À dix ans d’intervalle, en 1982 et 1992, Gilles Walusinski s’est rendu à Brest pour honorer deux commandes du ministère de l’Équipement. Deux travaux documentaires, l’un dans le cadre d’une campagne de réhabilitation de logements insalubres, l’autre autour du thème Le port et la ville.
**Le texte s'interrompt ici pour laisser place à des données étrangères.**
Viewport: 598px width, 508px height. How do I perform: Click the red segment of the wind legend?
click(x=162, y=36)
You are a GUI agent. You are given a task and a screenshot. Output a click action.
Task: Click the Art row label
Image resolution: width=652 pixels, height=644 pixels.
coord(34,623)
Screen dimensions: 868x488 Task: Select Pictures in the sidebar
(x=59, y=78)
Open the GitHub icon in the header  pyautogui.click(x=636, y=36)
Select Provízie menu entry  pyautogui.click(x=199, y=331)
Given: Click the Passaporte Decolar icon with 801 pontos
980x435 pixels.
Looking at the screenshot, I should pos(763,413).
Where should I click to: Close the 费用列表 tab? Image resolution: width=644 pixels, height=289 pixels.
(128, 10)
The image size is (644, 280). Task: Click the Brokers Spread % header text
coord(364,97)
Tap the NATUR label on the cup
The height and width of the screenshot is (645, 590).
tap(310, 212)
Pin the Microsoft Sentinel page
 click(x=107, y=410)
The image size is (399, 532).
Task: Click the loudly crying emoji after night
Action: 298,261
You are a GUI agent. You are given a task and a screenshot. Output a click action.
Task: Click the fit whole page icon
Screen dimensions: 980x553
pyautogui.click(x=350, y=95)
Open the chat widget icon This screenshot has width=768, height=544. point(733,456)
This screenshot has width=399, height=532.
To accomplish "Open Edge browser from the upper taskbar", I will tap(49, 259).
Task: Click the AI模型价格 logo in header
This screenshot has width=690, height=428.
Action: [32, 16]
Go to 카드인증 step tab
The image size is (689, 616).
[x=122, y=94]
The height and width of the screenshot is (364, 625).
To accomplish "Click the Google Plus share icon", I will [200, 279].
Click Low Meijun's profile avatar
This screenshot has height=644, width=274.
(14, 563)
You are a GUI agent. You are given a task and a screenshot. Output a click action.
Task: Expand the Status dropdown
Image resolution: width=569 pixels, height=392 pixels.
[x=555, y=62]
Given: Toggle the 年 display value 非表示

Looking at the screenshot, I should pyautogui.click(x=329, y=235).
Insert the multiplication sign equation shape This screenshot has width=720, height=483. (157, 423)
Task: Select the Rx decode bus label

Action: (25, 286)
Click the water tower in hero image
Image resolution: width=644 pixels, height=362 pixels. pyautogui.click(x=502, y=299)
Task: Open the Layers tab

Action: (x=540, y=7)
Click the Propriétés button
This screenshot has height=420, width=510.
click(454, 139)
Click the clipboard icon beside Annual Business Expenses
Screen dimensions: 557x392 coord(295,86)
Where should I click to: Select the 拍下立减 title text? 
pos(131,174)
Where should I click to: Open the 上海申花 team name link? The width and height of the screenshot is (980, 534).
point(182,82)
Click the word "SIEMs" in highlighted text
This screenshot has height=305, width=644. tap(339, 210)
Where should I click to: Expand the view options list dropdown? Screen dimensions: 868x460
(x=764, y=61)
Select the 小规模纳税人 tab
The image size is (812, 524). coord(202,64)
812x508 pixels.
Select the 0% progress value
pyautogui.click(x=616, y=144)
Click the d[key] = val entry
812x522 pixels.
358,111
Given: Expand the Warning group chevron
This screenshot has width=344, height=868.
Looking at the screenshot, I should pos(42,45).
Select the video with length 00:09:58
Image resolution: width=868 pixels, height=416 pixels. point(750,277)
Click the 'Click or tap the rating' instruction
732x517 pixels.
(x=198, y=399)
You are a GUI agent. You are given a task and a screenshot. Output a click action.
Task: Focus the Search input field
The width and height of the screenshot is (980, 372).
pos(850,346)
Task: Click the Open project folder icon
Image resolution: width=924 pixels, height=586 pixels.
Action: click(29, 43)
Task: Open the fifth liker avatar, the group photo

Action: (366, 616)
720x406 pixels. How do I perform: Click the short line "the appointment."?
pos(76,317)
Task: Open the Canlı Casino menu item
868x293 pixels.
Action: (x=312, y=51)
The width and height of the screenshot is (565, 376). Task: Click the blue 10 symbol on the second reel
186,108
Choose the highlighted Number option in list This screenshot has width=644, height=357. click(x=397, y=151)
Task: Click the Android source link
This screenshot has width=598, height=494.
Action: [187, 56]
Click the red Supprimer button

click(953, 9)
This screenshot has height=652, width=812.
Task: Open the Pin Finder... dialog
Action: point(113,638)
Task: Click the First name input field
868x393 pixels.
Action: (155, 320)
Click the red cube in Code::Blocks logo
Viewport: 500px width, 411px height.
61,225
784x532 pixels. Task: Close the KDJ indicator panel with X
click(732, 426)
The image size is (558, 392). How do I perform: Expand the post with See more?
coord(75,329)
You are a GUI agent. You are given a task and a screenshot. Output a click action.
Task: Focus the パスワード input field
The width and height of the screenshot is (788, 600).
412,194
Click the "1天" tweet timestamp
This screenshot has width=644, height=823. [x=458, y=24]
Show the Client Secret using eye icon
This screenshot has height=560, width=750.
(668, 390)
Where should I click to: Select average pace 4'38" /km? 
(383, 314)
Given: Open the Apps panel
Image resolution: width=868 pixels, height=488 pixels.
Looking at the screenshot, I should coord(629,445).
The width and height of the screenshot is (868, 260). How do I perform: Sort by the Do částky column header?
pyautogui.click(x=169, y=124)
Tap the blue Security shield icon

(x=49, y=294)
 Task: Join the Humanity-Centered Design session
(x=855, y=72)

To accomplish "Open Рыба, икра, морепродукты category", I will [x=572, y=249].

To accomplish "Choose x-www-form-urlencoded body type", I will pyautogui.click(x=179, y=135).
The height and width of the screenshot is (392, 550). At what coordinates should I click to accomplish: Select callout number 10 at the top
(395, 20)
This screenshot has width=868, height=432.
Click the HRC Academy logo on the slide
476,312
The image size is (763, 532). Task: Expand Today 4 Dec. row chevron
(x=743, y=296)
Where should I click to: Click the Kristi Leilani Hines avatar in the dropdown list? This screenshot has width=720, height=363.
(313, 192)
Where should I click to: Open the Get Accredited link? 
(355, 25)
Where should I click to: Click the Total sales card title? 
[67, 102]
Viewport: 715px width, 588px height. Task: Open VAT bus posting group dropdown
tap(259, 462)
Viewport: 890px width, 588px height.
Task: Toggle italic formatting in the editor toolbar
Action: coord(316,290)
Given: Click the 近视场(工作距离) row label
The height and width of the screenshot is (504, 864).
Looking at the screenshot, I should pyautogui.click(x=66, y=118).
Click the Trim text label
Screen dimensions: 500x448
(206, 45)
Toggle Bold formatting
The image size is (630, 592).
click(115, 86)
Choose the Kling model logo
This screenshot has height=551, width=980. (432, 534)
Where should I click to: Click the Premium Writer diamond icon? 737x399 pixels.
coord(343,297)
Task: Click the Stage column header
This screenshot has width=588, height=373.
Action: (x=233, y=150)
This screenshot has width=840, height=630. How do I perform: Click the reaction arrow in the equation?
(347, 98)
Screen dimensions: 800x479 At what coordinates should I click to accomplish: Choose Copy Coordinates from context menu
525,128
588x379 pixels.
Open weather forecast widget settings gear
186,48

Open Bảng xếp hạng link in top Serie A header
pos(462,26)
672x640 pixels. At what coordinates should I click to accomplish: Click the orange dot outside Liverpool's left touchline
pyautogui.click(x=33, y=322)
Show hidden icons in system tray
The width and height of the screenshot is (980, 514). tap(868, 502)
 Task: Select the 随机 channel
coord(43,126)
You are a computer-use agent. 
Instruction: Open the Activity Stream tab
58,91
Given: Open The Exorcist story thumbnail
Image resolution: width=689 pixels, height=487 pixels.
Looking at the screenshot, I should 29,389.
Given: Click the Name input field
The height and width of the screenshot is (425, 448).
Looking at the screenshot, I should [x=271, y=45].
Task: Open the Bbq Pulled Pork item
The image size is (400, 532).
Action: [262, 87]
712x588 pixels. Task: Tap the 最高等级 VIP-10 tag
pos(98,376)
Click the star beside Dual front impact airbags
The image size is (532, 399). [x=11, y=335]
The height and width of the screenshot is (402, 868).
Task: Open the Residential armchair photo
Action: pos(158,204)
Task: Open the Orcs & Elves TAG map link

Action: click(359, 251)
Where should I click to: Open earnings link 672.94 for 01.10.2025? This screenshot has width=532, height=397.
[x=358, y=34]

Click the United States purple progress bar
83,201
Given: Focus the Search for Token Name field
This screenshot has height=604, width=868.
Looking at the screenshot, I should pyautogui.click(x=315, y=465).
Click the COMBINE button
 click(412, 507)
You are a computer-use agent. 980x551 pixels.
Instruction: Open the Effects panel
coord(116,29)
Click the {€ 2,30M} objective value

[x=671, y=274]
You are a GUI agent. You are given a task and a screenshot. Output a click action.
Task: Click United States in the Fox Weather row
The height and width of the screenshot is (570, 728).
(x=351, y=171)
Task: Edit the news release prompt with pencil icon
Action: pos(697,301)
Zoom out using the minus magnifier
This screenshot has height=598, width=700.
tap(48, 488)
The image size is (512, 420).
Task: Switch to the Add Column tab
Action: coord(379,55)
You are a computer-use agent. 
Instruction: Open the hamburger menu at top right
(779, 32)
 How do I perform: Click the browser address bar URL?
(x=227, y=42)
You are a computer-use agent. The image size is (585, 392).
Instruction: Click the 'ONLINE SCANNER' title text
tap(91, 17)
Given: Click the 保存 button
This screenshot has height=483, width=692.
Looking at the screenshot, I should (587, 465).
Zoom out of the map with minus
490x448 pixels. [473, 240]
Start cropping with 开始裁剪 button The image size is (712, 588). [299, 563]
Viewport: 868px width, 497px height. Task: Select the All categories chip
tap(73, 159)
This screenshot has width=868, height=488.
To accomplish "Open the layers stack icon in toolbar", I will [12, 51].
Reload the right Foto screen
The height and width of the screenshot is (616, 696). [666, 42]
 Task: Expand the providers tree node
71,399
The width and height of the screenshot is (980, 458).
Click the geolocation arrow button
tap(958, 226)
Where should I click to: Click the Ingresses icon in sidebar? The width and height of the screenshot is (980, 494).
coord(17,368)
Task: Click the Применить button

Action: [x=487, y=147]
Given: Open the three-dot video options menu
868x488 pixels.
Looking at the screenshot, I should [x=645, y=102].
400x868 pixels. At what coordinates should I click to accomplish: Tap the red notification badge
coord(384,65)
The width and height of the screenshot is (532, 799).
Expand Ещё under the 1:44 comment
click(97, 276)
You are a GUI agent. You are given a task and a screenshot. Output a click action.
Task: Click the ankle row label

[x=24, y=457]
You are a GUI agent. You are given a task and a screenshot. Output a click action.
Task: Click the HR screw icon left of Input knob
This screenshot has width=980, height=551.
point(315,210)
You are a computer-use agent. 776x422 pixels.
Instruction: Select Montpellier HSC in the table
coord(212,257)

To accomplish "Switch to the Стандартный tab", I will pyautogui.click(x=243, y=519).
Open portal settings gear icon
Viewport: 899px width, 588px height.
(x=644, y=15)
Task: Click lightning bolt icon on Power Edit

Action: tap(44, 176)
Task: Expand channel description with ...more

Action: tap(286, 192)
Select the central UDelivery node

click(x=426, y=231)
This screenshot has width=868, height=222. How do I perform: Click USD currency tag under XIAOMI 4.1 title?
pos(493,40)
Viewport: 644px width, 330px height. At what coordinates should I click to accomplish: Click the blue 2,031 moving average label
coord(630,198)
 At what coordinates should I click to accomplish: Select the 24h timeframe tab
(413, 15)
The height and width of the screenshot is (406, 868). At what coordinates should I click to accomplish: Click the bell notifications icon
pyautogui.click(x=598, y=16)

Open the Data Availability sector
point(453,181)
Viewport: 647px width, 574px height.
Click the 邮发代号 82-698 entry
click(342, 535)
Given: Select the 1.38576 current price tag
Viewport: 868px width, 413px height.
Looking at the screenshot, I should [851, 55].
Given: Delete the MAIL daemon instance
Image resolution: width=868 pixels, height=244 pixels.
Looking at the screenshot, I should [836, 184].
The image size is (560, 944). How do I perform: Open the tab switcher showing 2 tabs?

Dernière séquence du travail à Brest en août 1992 pour la commande publique passée par le ministère de l’Équipement à six photographes : Le port et la Ville. Ces vues panoramiques ont été pour moi une expérience nouvelle. L’appareil Horizont évoqué dans le précédent épisode produit des images intéressantes si on prend garde à maintenir l’horizon, comme l’évoque son nom, au centre de l’image. Le niveau à bulle intégré au viseur de l’appareil assure au photographe qu’il maintient le dos et donc le film bien vertical. Les lignes droites de part et d’autre de l’axe horizontal sont déformées, résultat de la projection de l’image sur un cylindre. L’objectif grand angle de 28 mm fabriqué par Zenit en URSS est excellent, donnant la netteté de près jusqu’à l’infini, sans qu’on ait à faire de mise au point.
La ville est plus difficile à apprivoiser avec un angle de 140 degrés et la contrainte imposée à la composition de l’image par l’horizon médian. En 1992, l’électrification de la ligne SNCF avait été prolongée jusqu’à Brest. Les caténaires modifiaient les paysages de 1982 et les garde-fous bordaient les passerelles, la sécurité n’étant pas fille de l’esthétique… Les voiles devant la gare apportaient la note de modernité architecturale que la ville voulait souligner. Les quelques personnes pressant le pas pour attraper leur train datent par leurs vêtements l’époque de la prise de vue.
Le port au mois d’août était en quasi-sommeil et la liberté d’y circuler n’était entravée par aucune barrière, aucun interdit sécuritaire. Les pêcheurs à la ligne, souvent très jeunes, pouvaient même s’abriter du soleil, ardent cette année-là, sous des quais de béton apparemment délaissés.
La tentation m’est grande de laisser parler les photographies. À la livraison de ce travail, le commanditaire n’a pas apprécié la simplicité du style documentaire. La mode voulait – cela perdure aujourd’hui – que le photographe affirme sa « démarche artistique ».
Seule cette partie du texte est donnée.